True. Bots get more expensive the more specific you want to be about where and what they are. But here you're compromising end systems and using them as middle systems, which is a bit different than owning the end host of a targeted individual, turning on his webcam, and having a look around his flat.

One of the points of the perfect passive adversary attack model is that it illustrates that you don't really _need_ to compromise the ends to get a _whole lot_ of information. When the passive monitoring is done at the physical layer, you can't even detect its presence from the ends. Sitting at the endpoints is infinitely more detectable, and you have to conceal your presence through technical and/or legal countermeasures. 

>> This illustrates the first
>> limitation:
>> 
>> (1) The most serious threats today reside outside the scope of the
>> network and its protocols. It's not the men in the middle we should
>> be worried about, it's the men at the end. It's not clear that we can
>> do anything about this at all.
> 
> I'd quibble a bit there. We spec protocols at many layers, and what's
> an endpoint for one, is the middle for others.
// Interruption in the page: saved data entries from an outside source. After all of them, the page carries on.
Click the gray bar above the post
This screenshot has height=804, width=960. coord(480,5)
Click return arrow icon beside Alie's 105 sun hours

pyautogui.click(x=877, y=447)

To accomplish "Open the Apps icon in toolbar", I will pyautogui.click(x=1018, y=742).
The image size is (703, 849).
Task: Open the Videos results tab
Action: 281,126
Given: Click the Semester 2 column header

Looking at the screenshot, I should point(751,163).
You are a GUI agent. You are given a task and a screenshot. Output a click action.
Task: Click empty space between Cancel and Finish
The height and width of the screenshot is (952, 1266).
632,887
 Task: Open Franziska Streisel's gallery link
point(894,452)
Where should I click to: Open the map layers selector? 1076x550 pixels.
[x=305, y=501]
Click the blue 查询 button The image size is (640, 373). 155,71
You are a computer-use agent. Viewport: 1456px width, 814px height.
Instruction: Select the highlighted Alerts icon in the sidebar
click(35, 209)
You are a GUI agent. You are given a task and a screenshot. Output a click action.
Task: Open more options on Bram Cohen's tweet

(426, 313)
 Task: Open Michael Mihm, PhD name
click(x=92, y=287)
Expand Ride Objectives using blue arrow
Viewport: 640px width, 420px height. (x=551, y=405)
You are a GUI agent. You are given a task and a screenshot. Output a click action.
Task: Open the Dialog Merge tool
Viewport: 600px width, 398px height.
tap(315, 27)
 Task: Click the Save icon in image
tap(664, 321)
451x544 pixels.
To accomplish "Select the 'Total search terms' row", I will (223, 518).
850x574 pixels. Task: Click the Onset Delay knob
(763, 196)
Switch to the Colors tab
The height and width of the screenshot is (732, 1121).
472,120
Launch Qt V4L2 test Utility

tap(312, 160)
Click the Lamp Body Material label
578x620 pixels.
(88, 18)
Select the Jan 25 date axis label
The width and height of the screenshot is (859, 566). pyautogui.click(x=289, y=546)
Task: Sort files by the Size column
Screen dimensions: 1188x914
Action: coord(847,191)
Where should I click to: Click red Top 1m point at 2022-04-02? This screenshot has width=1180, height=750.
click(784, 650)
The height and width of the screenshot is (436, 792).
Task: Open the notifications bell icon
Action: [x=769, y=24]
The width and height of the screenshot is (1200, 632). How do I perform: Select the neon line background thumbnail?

Point. I don't mean that it's useless to work on better securing the middle -- anything we can do to increase the cost of indiscriminate, pervasive passive surveillance is a Good Thing. I'm just saying that we shouldn't be surprised when the reaction to the increased cost of pervasive passive monitoring at layers 1 through 7 is a layer 9 attack: new legislation compelling every access provider, service provider, and blogger with comments on in a given jurisdiction to deliver detailed application-level logging information to the authority designated for the purpose.